As you may have heard, the steady decline of paper mail is leading the United States Postal Service towards inevitable cutbacks, likely to result in slower delivery times. It is proposed that overnight service for first-class delivery will be eliminated altogether, with an average delay of .64 days for an item to reach its destination. As the world's communications find countless ways to move faster and faster, traditional "snail mail" finds itself becoming slower and slower, perhaps out of necessity. The drop in business for the USPS is a clear demonstration that highly automated, IT-driven processes are being recognized as more effective and reliable than the old, manual routines of years past.
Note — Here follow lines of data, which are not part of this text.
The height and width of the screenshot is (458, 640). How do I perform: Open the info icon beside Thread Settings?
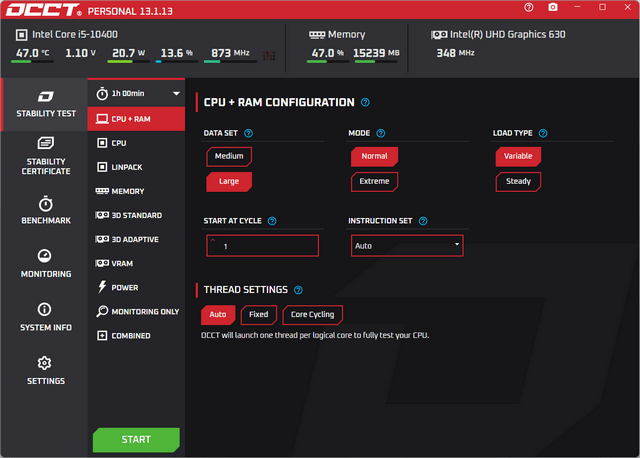point(298,290)
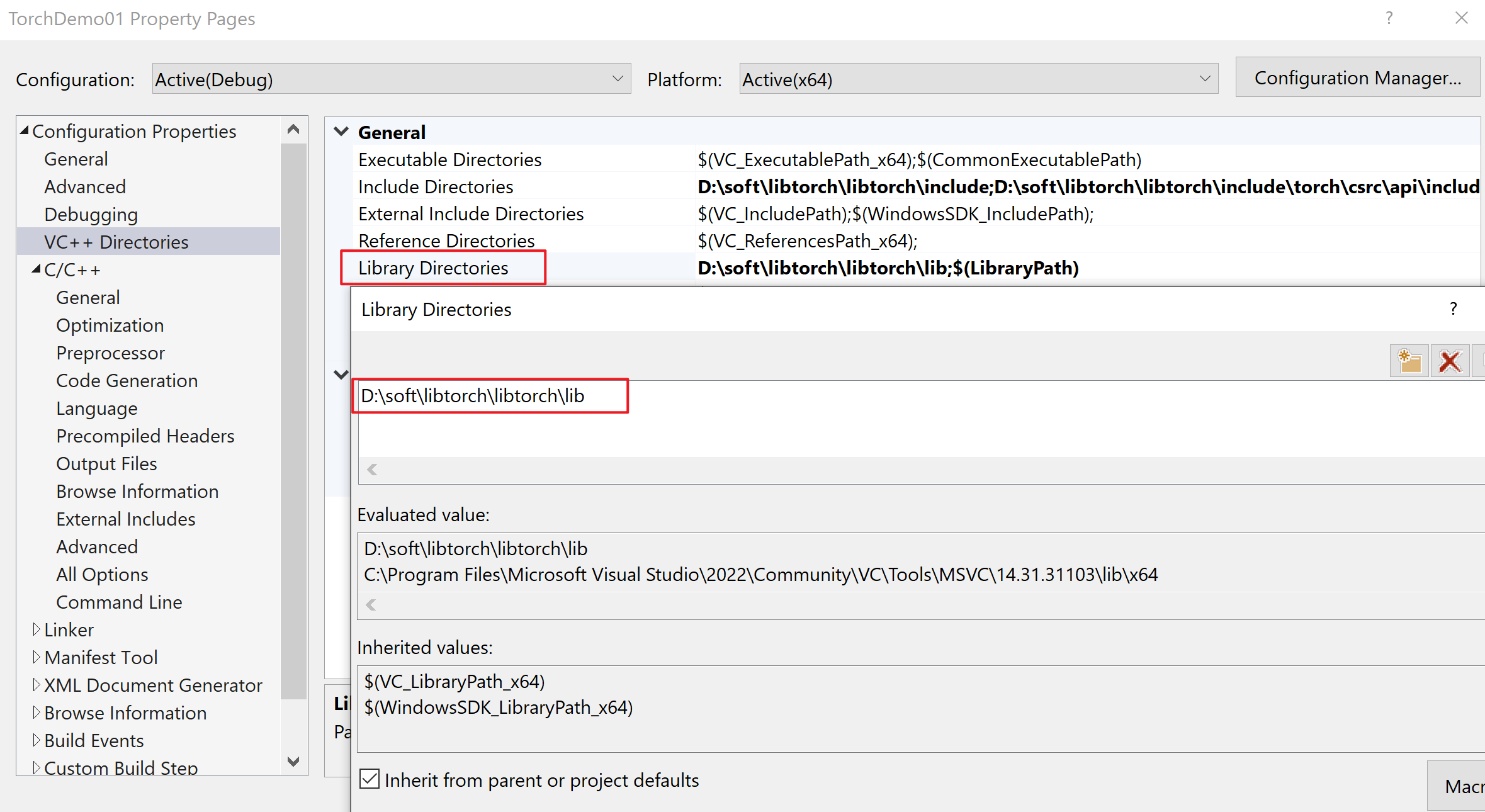Screen dimensions: 1485x812
Task: Click the tree scrollbar up arrow
Action: (x=293, y=130)
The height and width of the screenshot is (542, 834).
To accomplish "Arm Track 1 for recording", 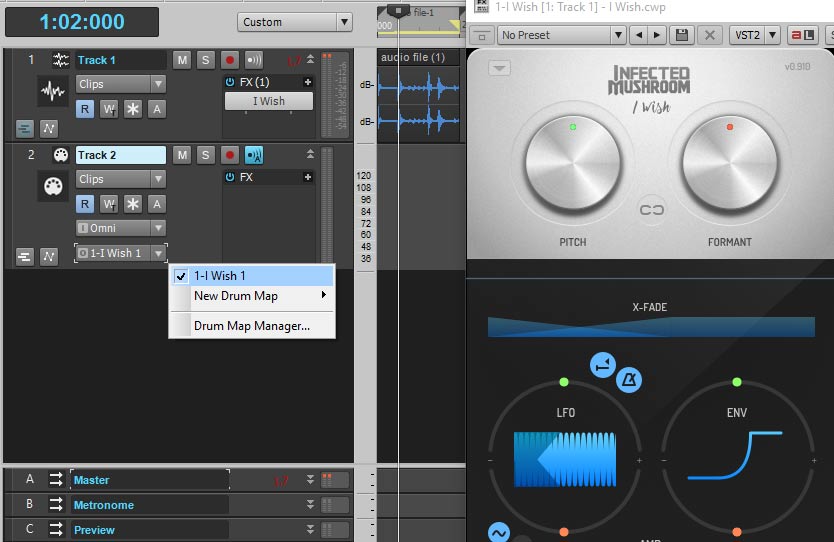I will [230, 60].
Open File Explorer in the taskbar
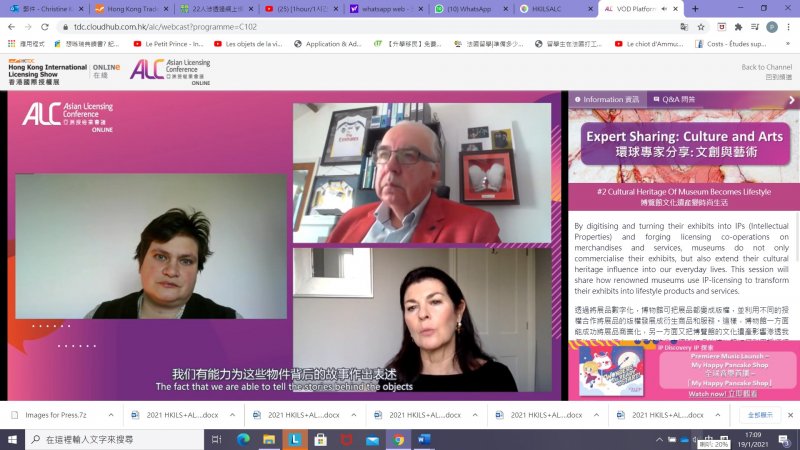800x450 pixels. tap(269, 439)
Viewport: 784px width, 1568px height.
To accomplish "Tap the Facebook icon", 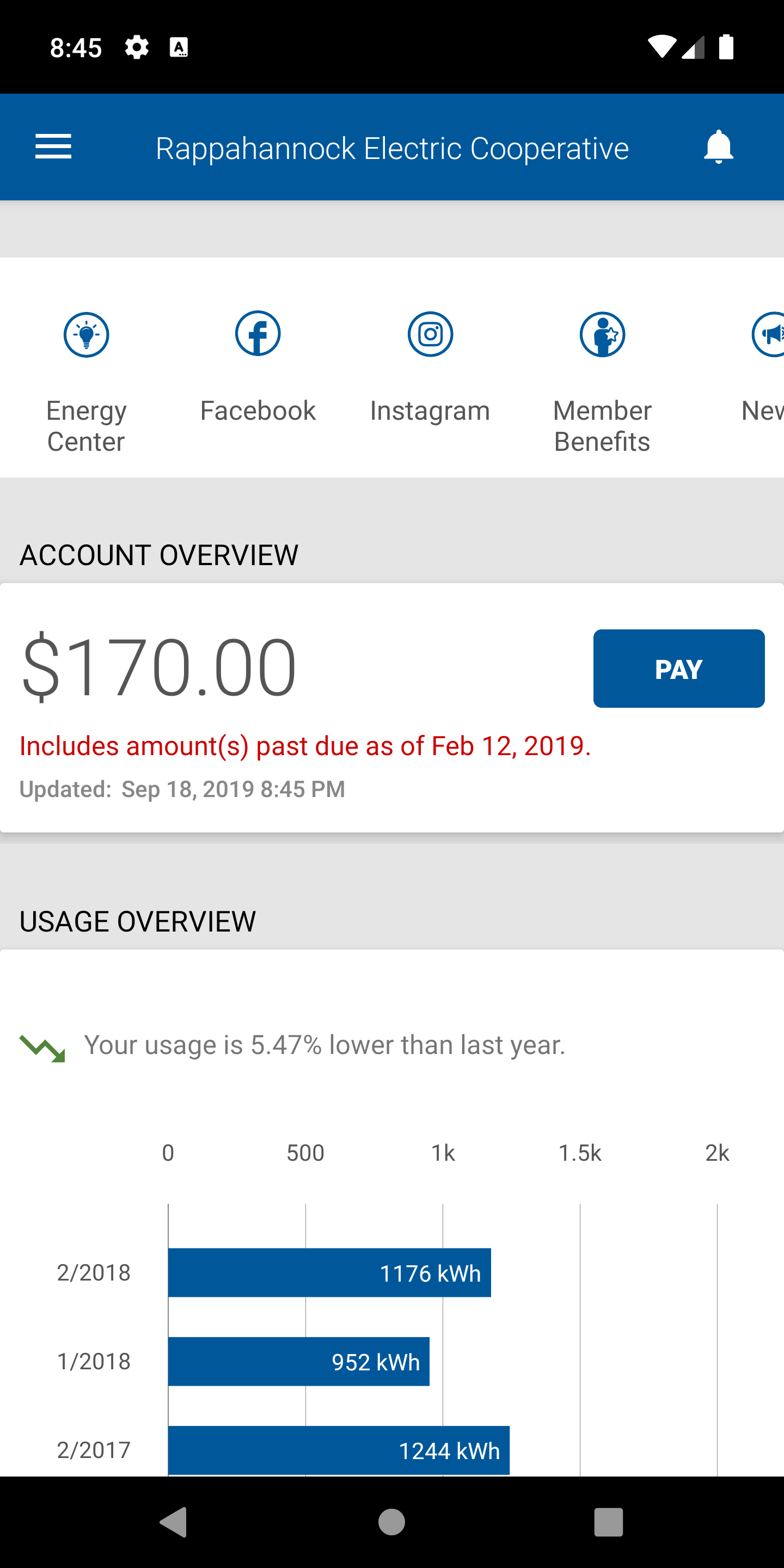I will [258, 334].
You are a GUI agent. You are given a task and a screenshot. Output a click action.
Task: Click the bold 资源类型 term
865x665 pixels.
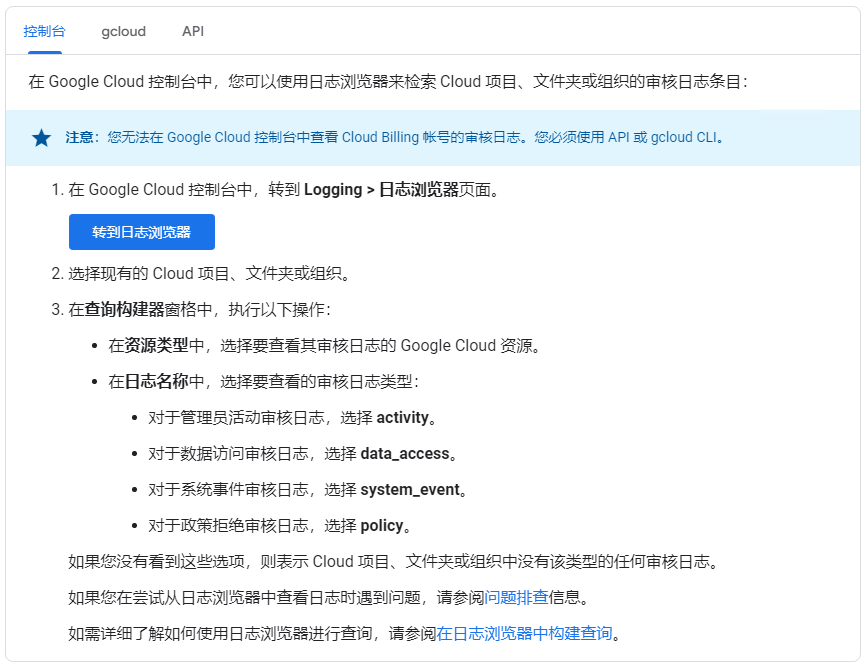pos(156,346)
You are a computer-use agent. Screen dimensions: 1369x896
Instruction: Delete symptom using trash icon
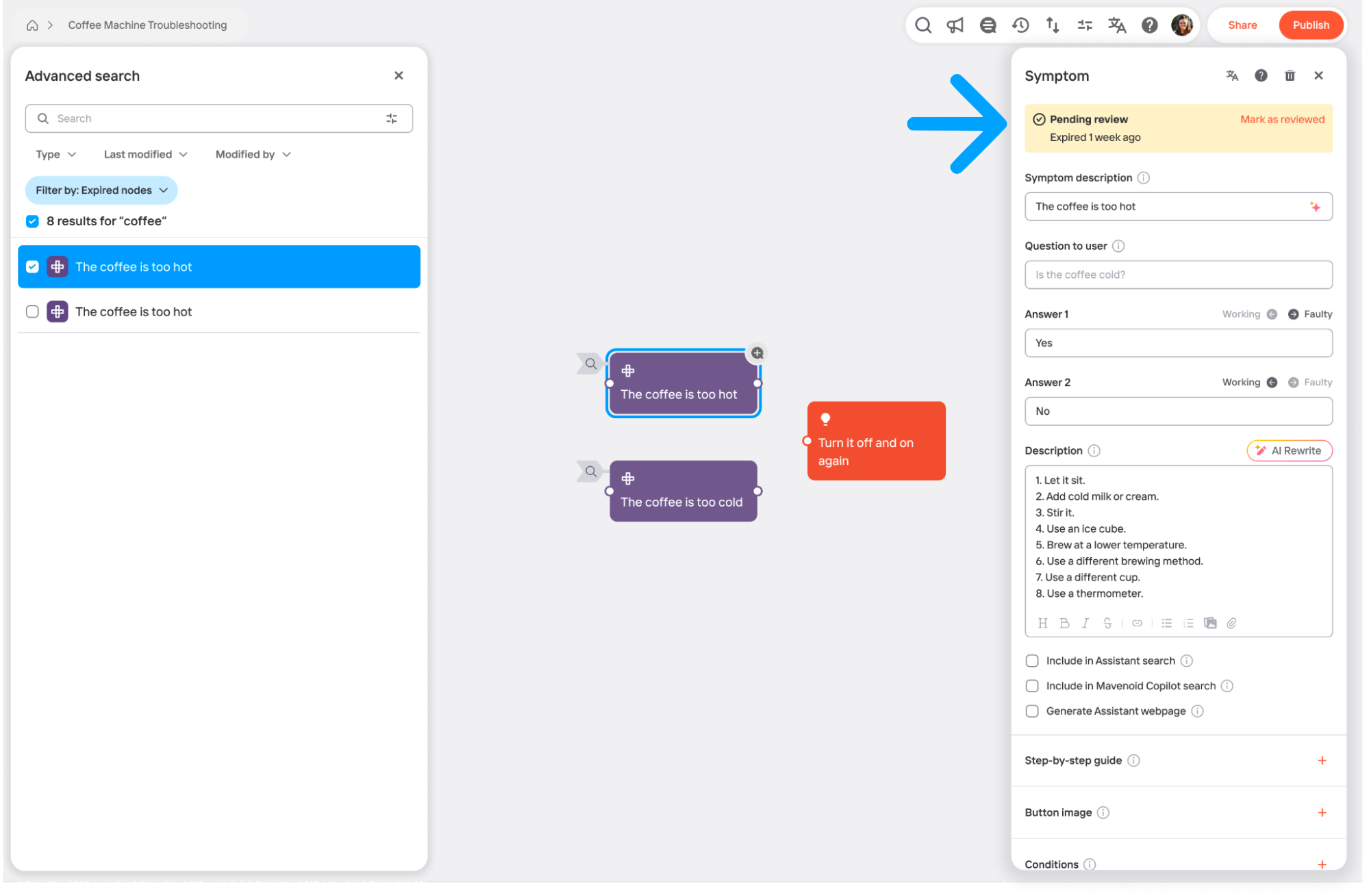click(x=1290, y=75)
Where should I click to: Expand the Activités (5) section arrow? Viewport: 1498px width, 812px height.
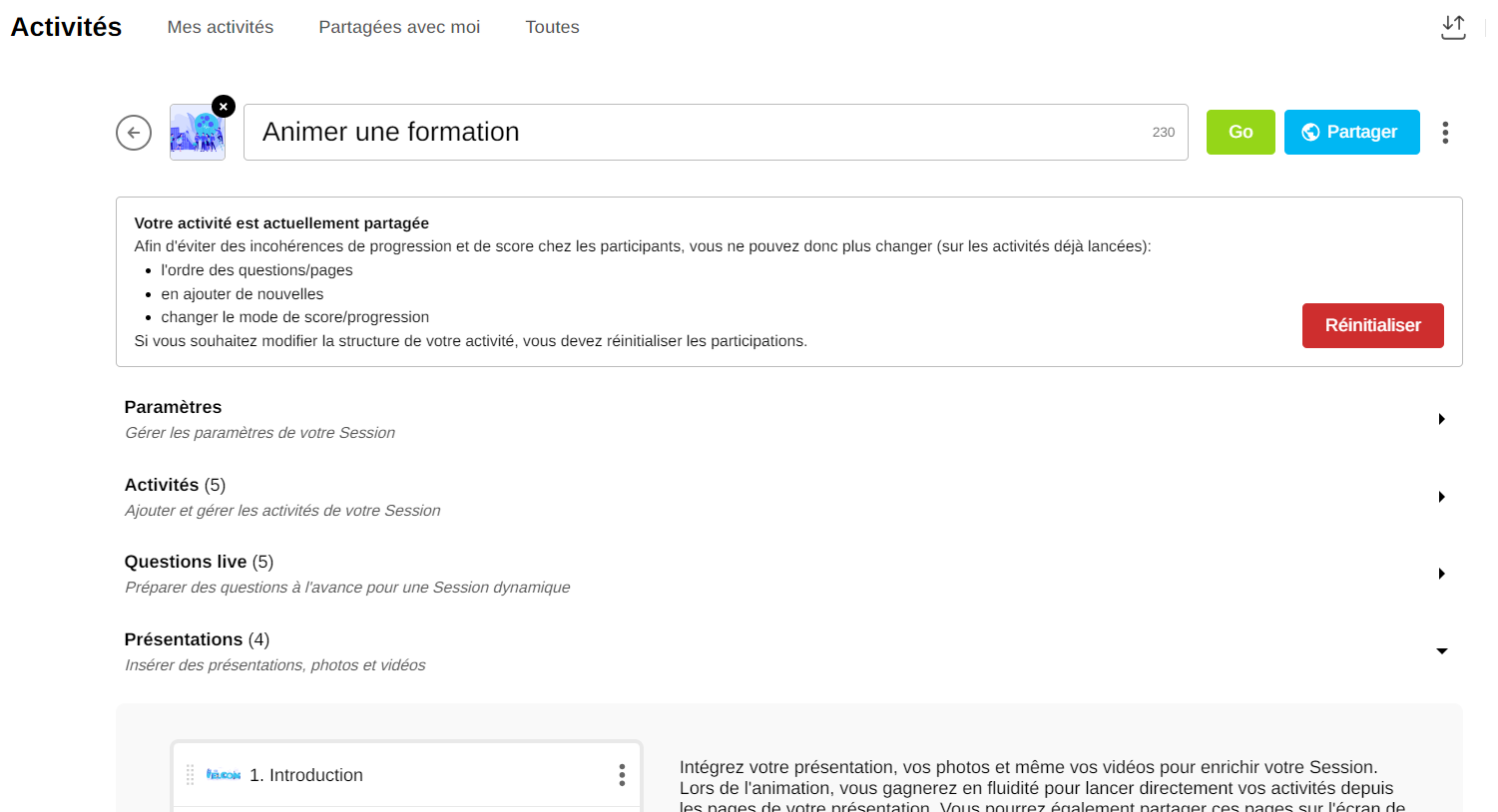tap(1441, 497)
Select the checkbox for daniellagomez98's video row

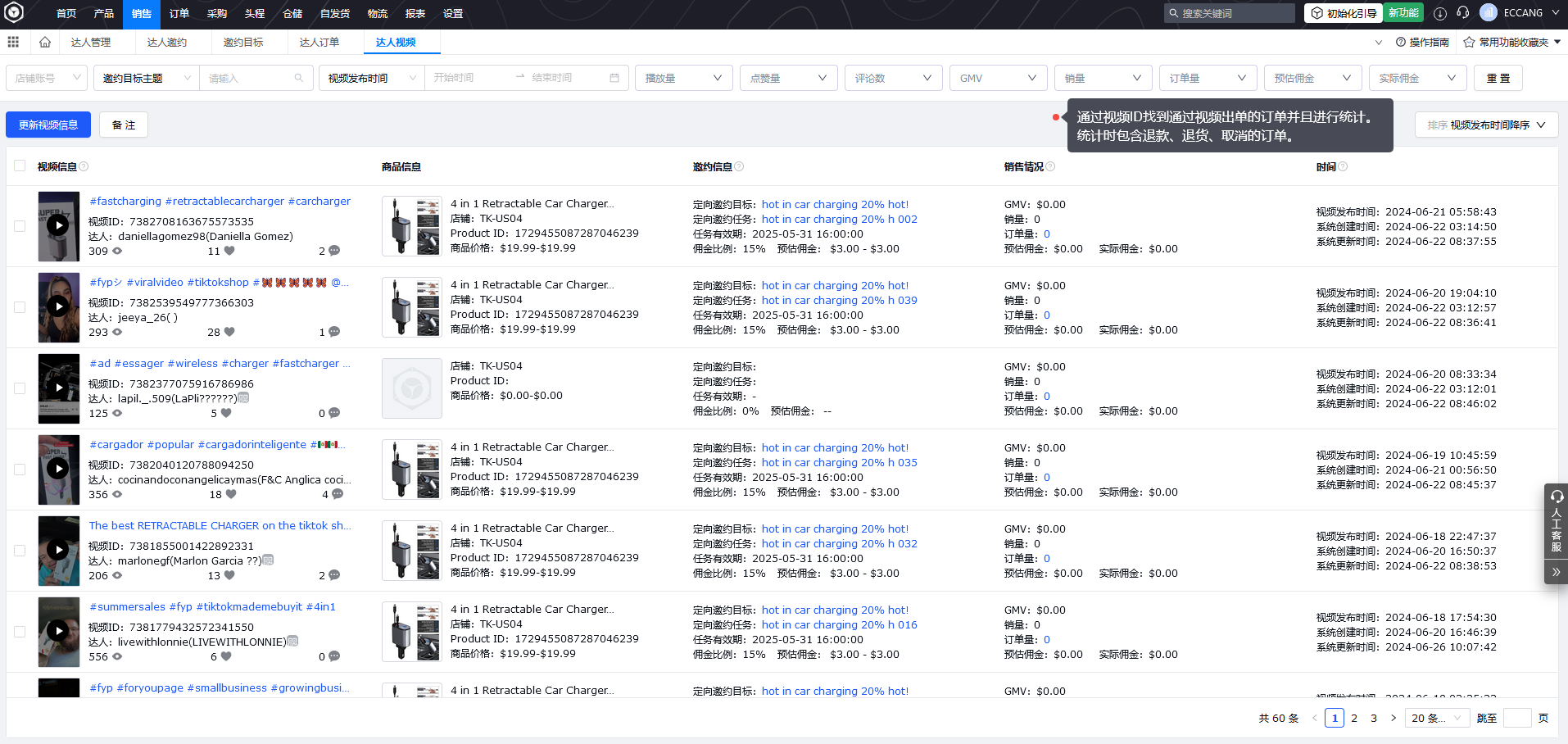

For businesses the world over, these slower delivery periods can be damaging to financial planning and management, especially in the short term. Longer waits mean bills take longer to reach customers, slowing incoming revenues. Longer waits mean incoming bills will make suppliers more impatient, and without extensive renegotiation of contracts, this means even fewer early payment discounts can be captured. It will have a ripple effect across all industries, unless alternative methods continue to be pursued.
In the short term, I would pose that the enterprise has the clear options for overcoming this hurdle: 1) increasing the use of electronic commerce (e-mail, e-invoicing, online portals, fax, etc.); and 2) intelligent data capture technology for internal data transmission.
Electronic communications do what the Postal Service cannot--moving data from Point A to Point B in an instant. And with intelligent data capture technology, businesses are able to take paper documents and make up for lost delivery time, and then some. In addition to consolidating various types of electronic media into a single flow of input, intelligent data capture can take paper at the moment of receipt, and transform it into similarly electronic data, with much of the work often requiring no human preparation whatsoever. By enabling instant routing of all data from the mailroom to the boardroom, this technology provides speed and control that had been previously robbed by long wait periods.
When internal processes consist of near-100% electronic data, extraordinary levels of efficiency can be achieved. Maximizing the control of in-house data can minimize any impact of slow postal deliveries, regardless of the processes involved.